The storage or use of materials creating undue hazard of fire or explosion shall be prohibited except such storage or use of explosives as complies with the Labor Law industrial code of the State of New York.
[Amended 4-21-2015 by L.L. No. 3-2015]
Guide to site plan review and approval by the locally constituted Zoning Board of Appeals/Planning Board.
A. 
The objective of this section is to establish a means by which the Village can arrive at the proper decision when reviewing submitted plans.
B. 
The following points should be taken into account:
(1) 
Is it a benefit to the adjacent land use?
(2) 
Will it improve the adjacent land and/or building value?
(3) 
Is the layout suitable to the contours and natural features of the land?
(4) 
Do the entrance and exit points to the site create any traffic hazards?
(5) 
Will the use intended disrupt any existing traffic pattern?
(6) 
Will the finished product improve the appearance of the site (e.g., landscaping)?
(7) 
Is the architecture of a suitable character to the use and the area in question?
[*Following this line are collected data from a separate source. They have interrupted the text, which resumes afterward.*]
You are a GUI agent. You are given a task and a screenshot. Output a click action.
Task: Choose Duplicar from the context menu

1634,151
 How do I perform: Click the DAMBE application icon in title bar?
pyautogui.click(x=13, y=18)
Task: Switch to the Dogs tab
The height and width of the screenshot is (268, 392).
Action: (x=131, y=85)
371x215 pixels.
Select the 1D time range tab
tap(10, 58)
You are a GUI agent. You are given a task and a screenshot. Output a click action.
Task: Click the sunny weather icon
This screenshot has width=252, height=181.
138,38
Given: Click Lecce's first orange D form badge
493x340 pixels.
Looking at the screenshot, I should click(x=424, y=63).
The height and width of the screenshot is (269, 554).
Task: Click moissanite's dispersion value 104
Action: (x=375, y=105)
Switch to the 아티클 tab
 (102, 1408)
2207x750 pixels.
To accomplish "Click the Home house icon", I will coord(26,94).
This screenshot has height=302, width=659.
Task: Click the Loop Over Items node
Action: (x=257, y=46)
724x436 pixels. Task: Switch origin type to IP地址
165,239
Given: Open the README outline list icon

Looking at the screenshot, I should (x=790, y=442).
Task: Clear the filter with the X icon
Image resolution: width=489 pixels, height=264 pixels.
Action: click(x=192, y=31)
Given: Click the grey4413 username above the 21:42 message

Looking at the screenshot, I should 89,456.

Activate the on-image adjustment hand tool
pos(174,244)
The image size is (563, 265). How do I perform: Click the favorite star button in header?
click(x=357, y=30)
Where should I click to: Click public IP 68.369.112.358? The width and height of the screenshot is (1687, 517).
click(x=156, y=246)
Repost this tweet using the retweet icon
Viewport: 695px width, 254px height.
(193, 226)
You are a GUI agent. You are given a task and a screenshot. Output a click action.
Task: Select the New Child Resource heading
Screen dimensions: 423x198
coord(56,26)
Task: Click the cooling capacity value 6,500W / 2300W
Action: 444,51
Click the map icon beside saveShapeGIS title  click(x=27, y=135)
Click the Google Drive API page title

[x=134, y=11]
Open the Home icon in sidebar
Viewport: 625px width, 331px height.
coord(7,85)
The lawful use of any building or land existing at the time of the enactment of this chapter may be continued although such use does not conform to the provisions of this chapter, subject to the limitations set forth below:
A. 
Construction approved prior to adoption of or amendment to chapter. Nothing herein contained shall require any change in plans, construction or designated use of a building, provided that active and substantial construction shall have been originated prior to the enactment of this chapter, and further provided that the entire building shall be completed within two years from the effective date of this chapter.
B. 
Alterations. A nonconforming building may not be renovated or structurally altered during its life to an extent exceeding in aggregate cost 50% of the full assessed value of the building unless said building is changed to a conforming use.
C. 
Extension. A nonconforming use shall not be extended, but the extension of a lawful use to any portion of a nonconforming building which existed prior to the enactment of this chapter shall not be deemed the extension of such nonconforming use.
D. 
Discontinuance. Whenever a nonconforming use has been discontinued for a period of four months, such use shall not thereafter be reestablished, and any future use shall be in conformity with the provisions of this chapter.
E. 
Changes in use. Once changed in use, no building or land shall be permitted to revert to a nonconforming use. A nonconforming use may be changed to a use of the same or higher classification, and such use thereafter shall not be changed to a lower classification except upon approval of the Board of Appeals.
F. 
Displacement. No nonconforming use shall be extended to displace a conforming use.
G. 
Cessation. Notwithstanding any other provisions of this chapter, any automobile wrecking yard or other junkyard which becomes a nonconforming use upon the date of enactment of this chapter shall, at the expiration of three years from such date, become a prohibited and unlawful use and shall be discontinued.
H. 
District changes. Whenever the boundaries of a district shall be changed so as to transfer an area from one district to another district of a different classification, the foregoing provisions shall also apply to any nonconforming uses existing therein.
I. 
Removal or reconstruction of damaged buildings. No building of nonconforming use damaged by fire or natural causes to the extent of more than 75% of its full assessed value shall be repaired or rebuilt for such use; that is, any reconstruction must be in conformity with the regulations of this chapter.